[To do]:
From the material below, return exactly the lines starting at the one that holds "Click the Поиск search field" and ending at the one that holds "Viewport: 1568px width, 713px". Pictures stay out of the answer.
· · · · · · ·
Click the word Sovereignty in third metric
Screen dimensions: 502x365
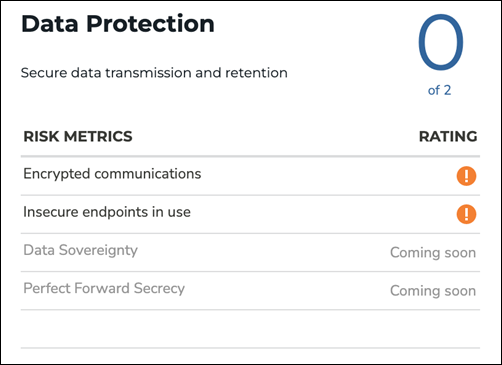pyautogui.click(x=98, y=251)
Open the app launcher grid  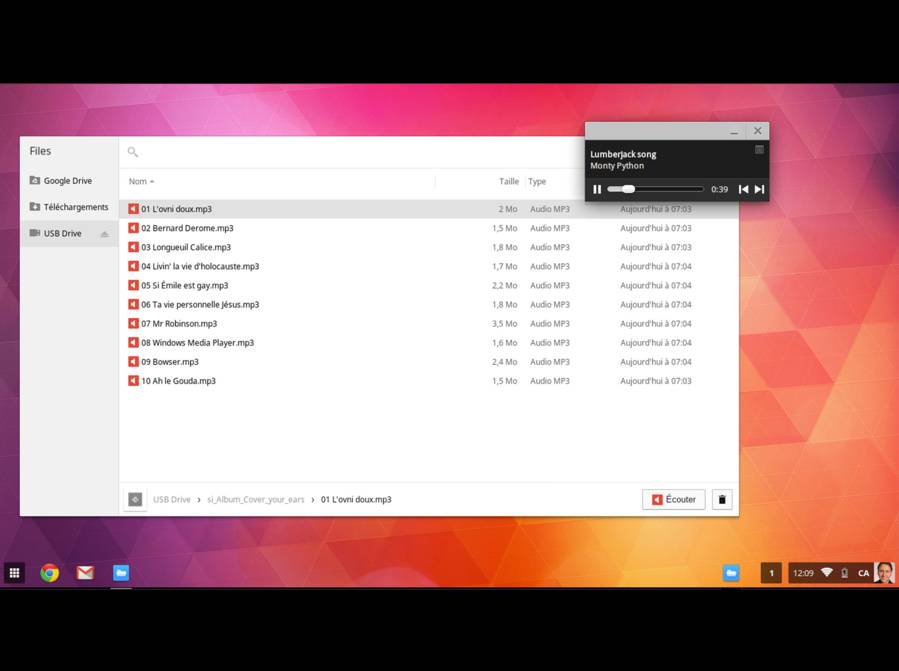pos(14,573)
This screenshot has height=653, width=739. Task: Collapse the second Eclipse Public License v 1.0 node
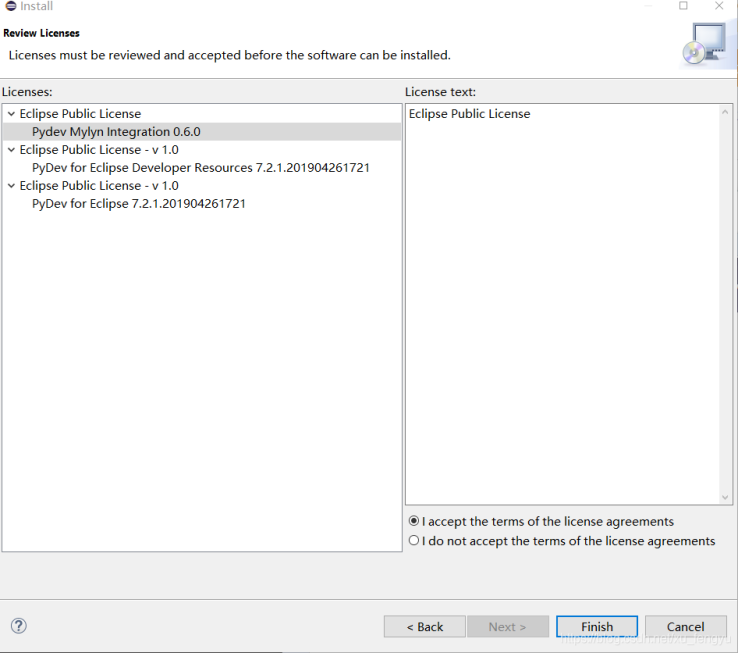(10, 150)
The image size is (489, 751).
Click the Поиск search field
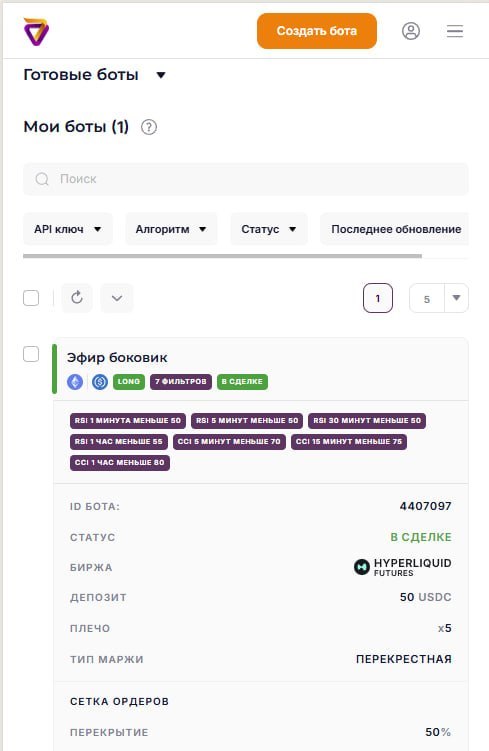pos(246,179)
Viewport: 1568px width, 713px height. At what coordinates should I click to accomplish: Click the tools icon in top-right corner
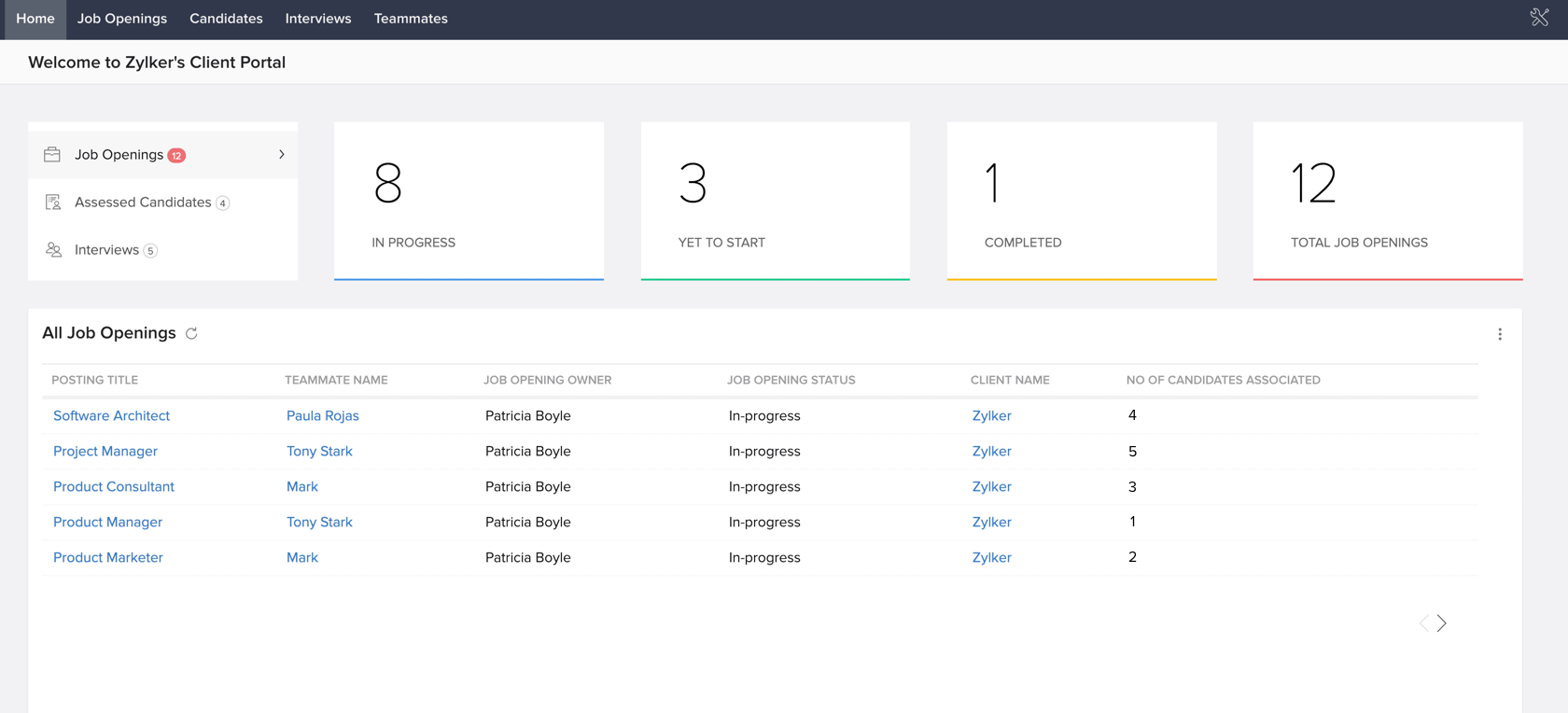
· · · · · · ·
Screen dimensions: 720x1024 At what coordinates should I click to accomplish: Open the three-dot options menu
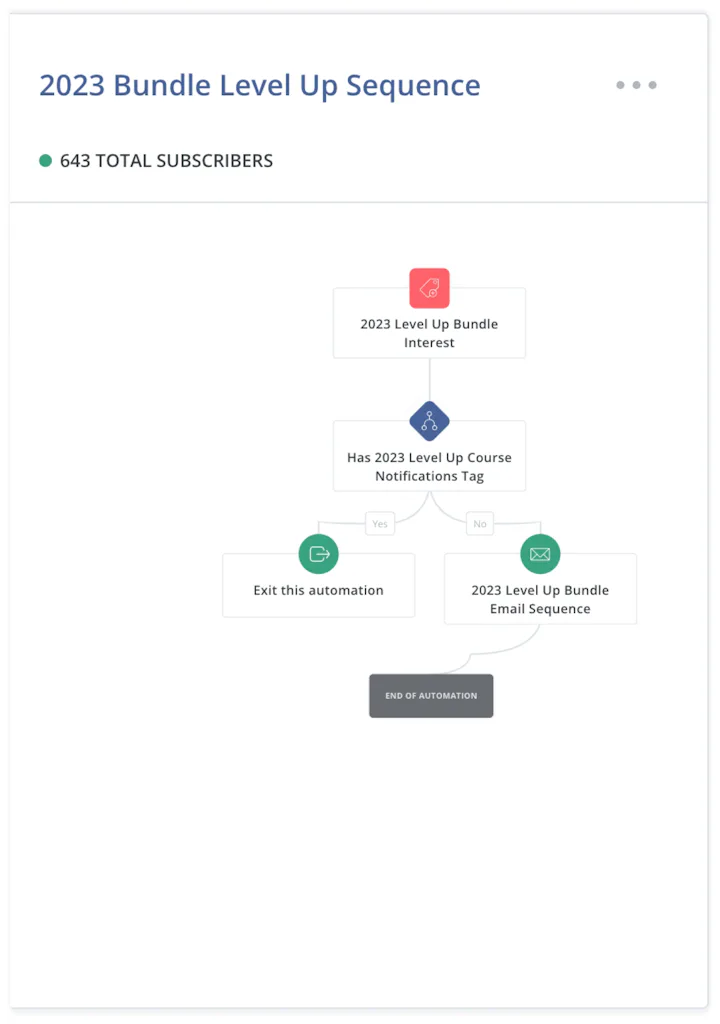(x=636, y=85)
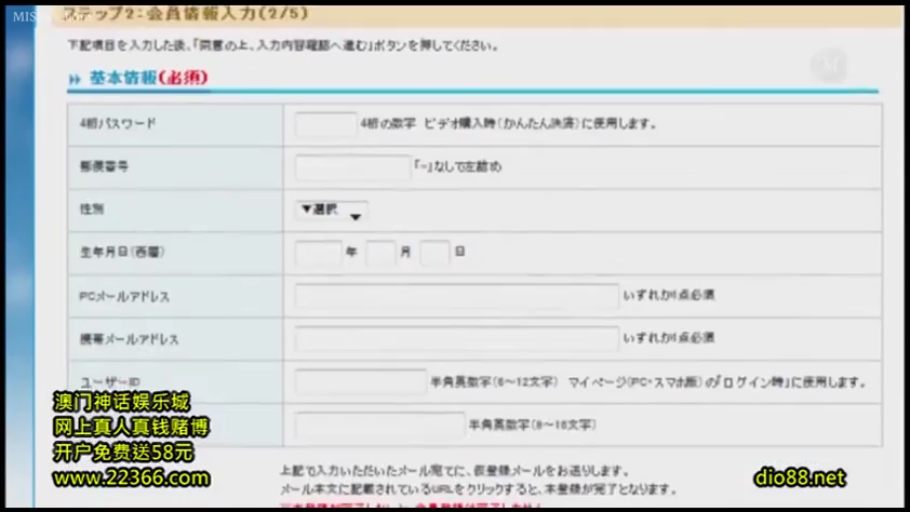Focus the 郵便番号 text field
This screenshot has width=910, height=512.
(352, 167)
· · · · · · ·
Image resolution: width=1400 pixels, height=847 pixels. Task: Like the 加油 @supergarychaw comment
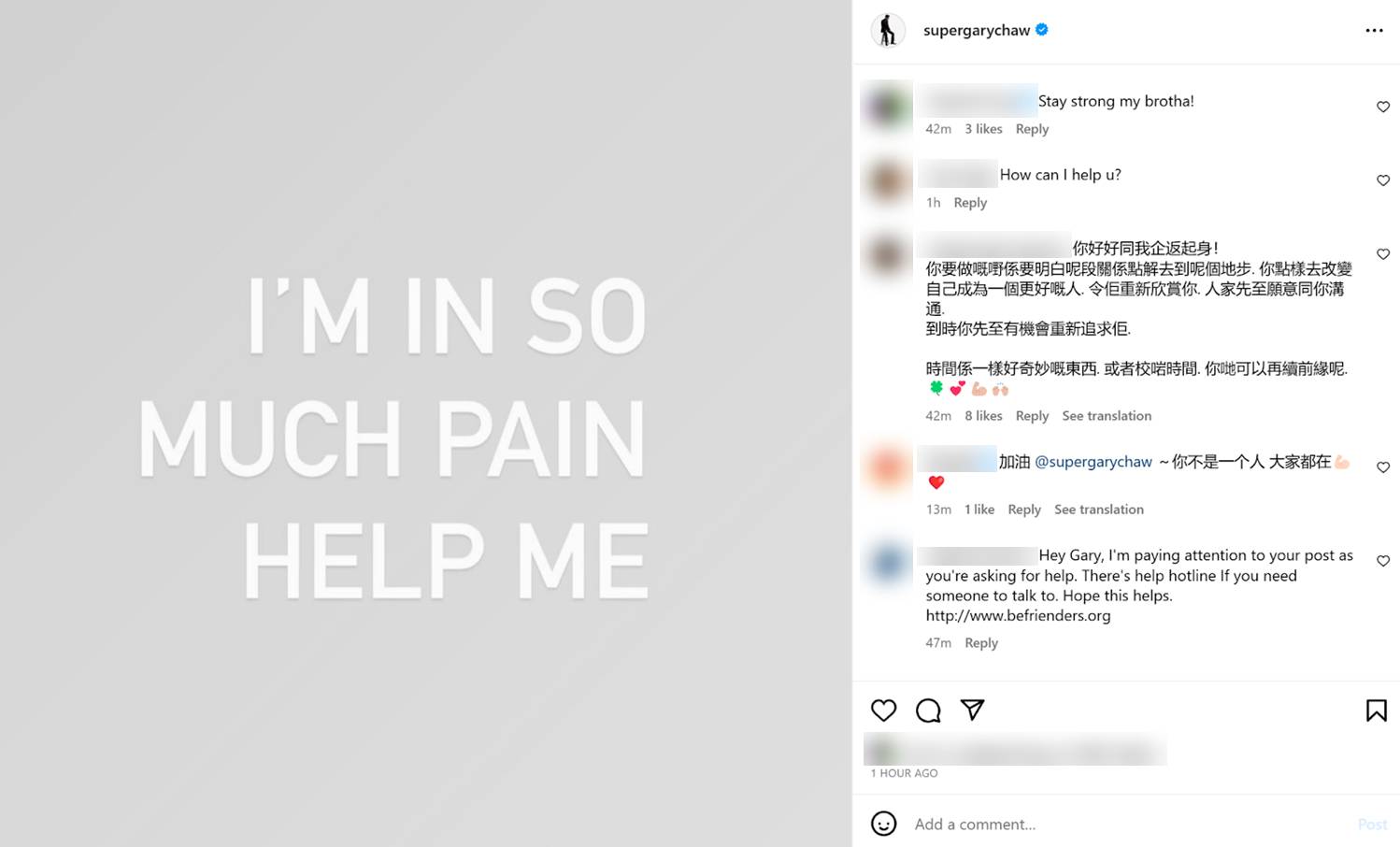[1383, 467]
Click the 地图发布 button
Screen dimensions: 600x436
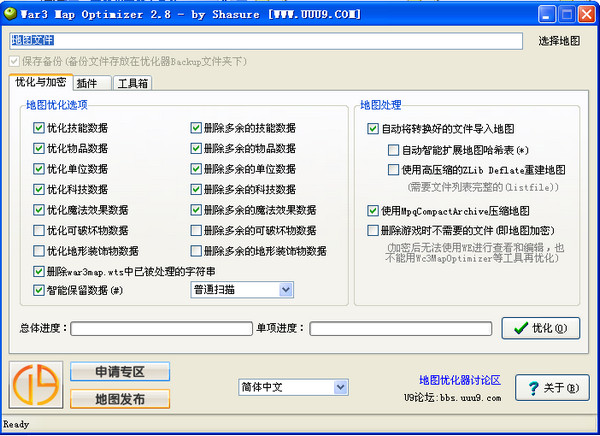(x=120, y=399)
· · · · · · ·
[Answer section]:
Click the Поиск search field
pos(246,179)
Viewport: 1568px width, 713px height. At what coordinates should I click to accomplish: Click the tools icon in top-right corner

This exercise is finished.